Hey, sorry for the late reply, I've been a bit pre-occupied today and I'm currently fairly drunk.
It's most tractable to use the Boyer-Lindquist form of the metric, for which ##g_{rr}## is seen to diverge whenever ##1-2m/r + a^2/r^2 = 0##. The roots ##r_{\pm}## of this equation correspond to the inner and outer event horizons. One can show that the 3-metric ##\gamma_{ab}## induced on the 3-surfaces ##\Sigma_{\pm}## (defined by ##r = r_{\pm}## respectively, i.e. just put ##dr=0## and ##r=r_{\pm}## in the 4-metric) has vanishing determinant, thereby implying that for any ##p \in \Sigma_{\pm}## there exists a non-zero vector ##v^a## such that ##\gamma_{ab} v^b = 0 \implies \gamma_{ab} v^a v^b = 0 \implies ||v|| = 0##, i.e. a tangent vector to null curves (photon orbits) lying entirely within ##\Sigma_{\pm}##; it should then be clear that null trajectories starting at less than ##r_{+}## do not ever breach ##\Sigma_+##, for example.
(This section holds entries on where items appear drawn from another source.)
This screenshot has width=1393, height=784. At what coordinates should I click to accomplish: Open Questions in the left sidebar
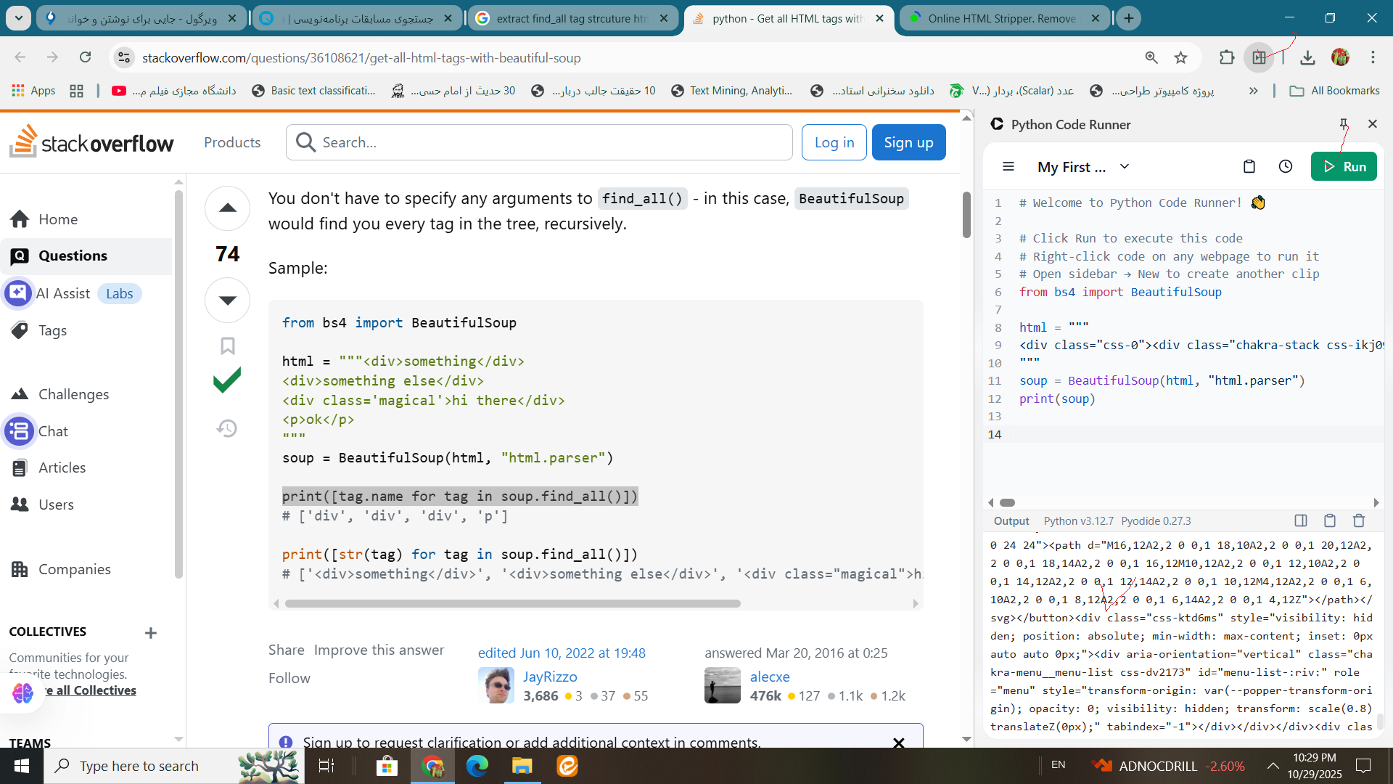[73, 256]
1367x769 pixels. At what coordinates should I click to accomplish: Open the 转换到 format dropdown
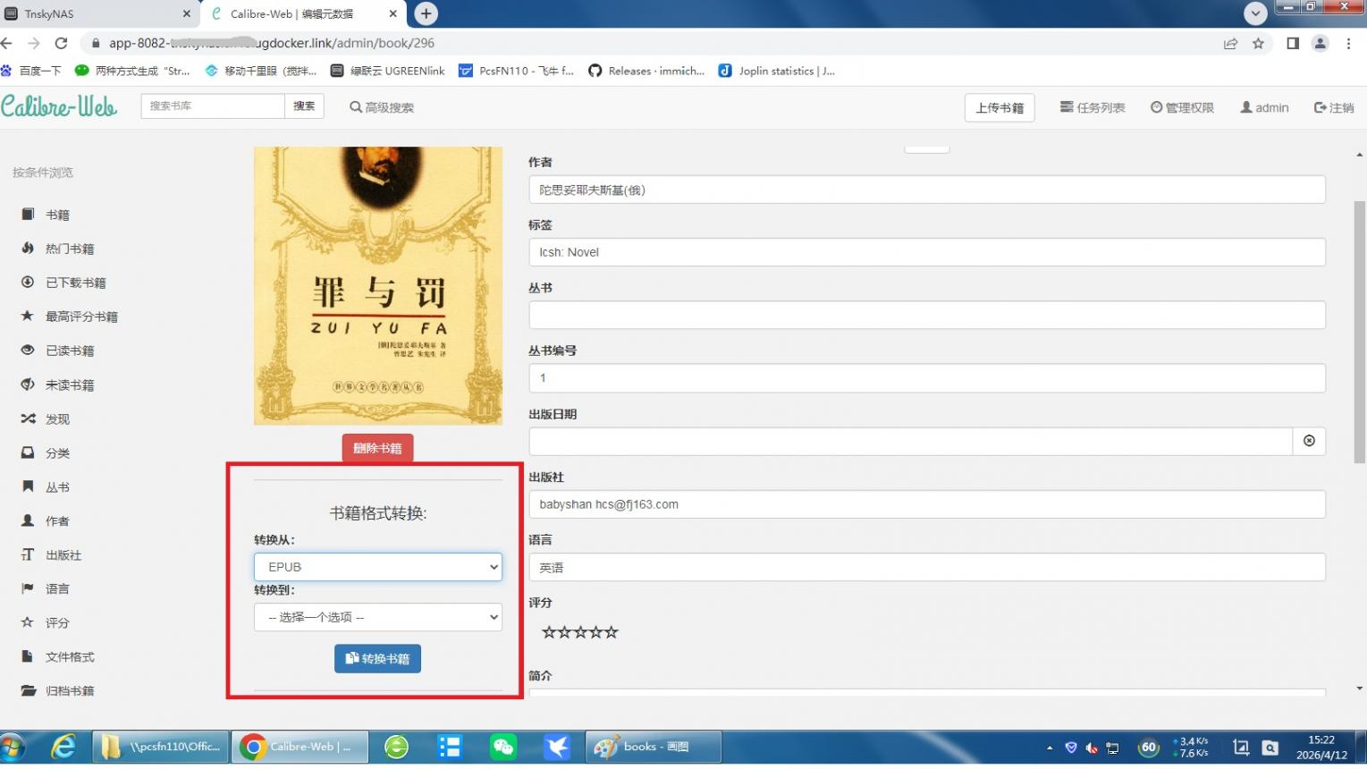pyautogui.click(x=377, y=617)
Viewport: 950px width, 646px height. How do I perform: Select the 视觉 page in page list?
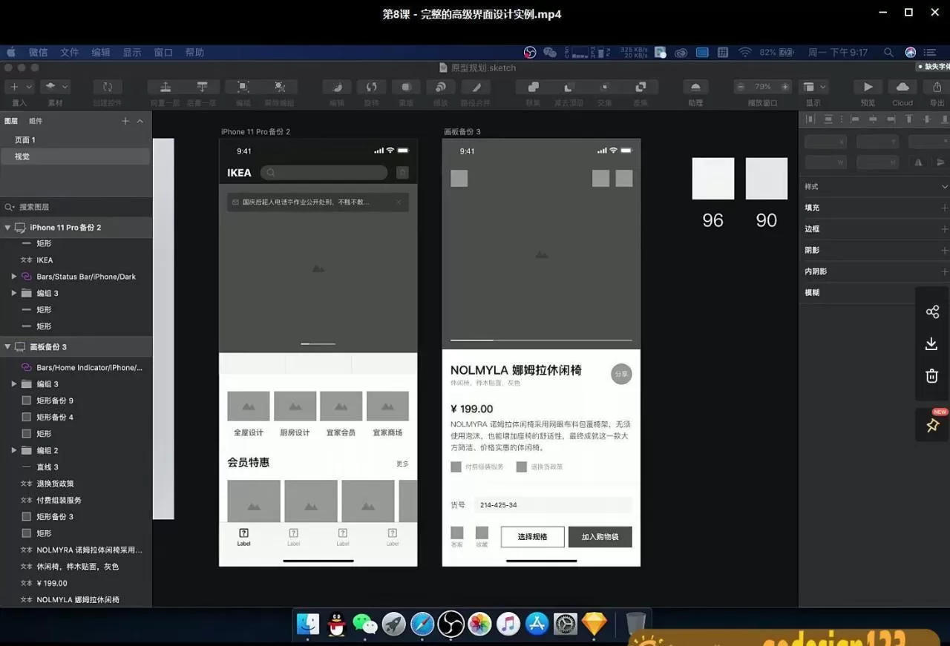pyautogui.click(x=22, y=156)
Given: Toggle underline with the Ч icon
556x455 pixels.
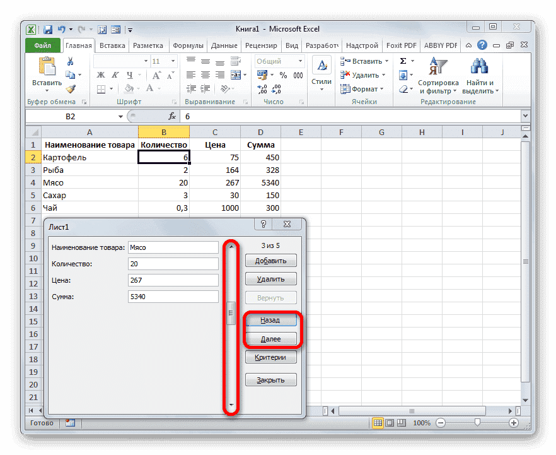Looking at the screenshot, I should (x=129, y=75).
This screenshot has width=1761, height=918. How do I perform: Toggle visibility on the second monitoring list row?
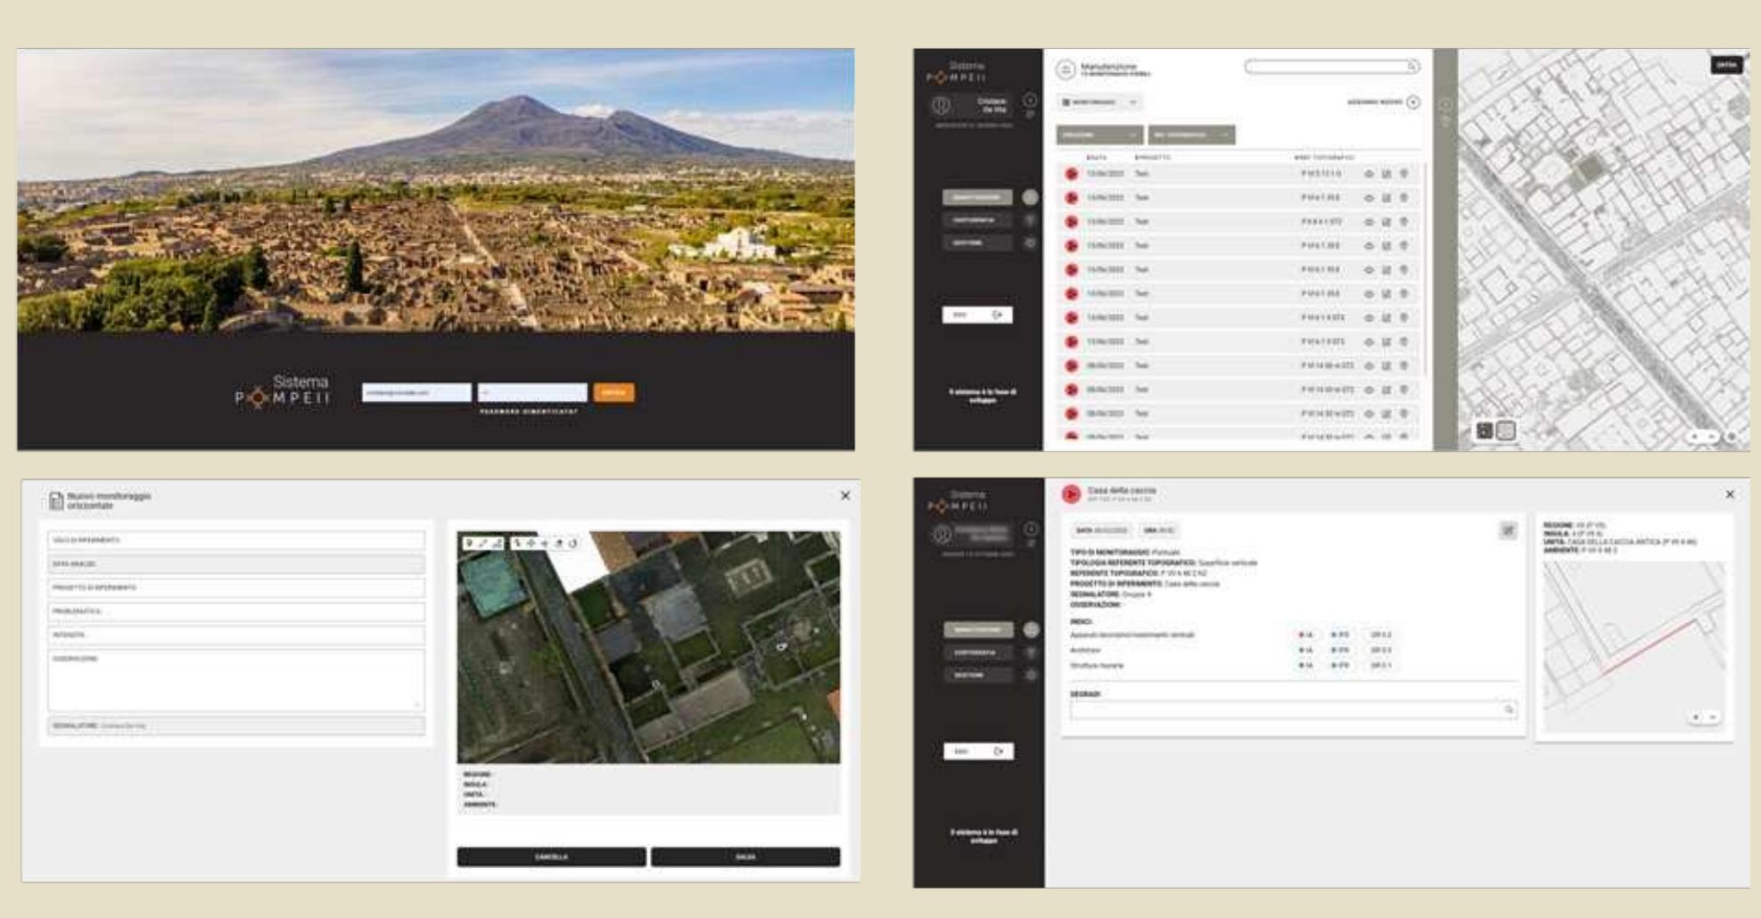point(1370,197)
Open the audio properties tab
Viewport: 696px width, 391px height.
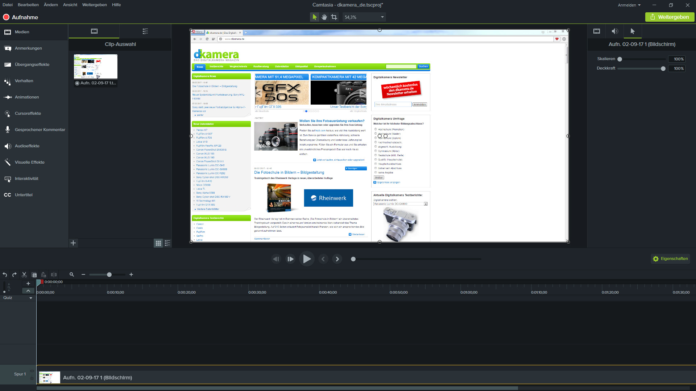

As for the ergospheres, they are defined as the region within which it's not possible to remain at fixed spatial ##(r,\theta,\phi)##, for which a necessary condition is that the "still" trajectory (with tangent vector ##u = \partial/\partial t##) is spacelike (and therefore unattainable), ##g_{ab} u^a u^b = g_{tt} u^t u^t > 0 \implies g_{tt} > 0##, i.e.\begin{align*}
\frac{2mr}{r^2 + a^2 \cos^2{\theta}} - 1 > 0
\end{align*}the roots (##r_{\pm}^{\mathrm{e}}##, say) of which define the inner and outer surfaces of the ergosphere.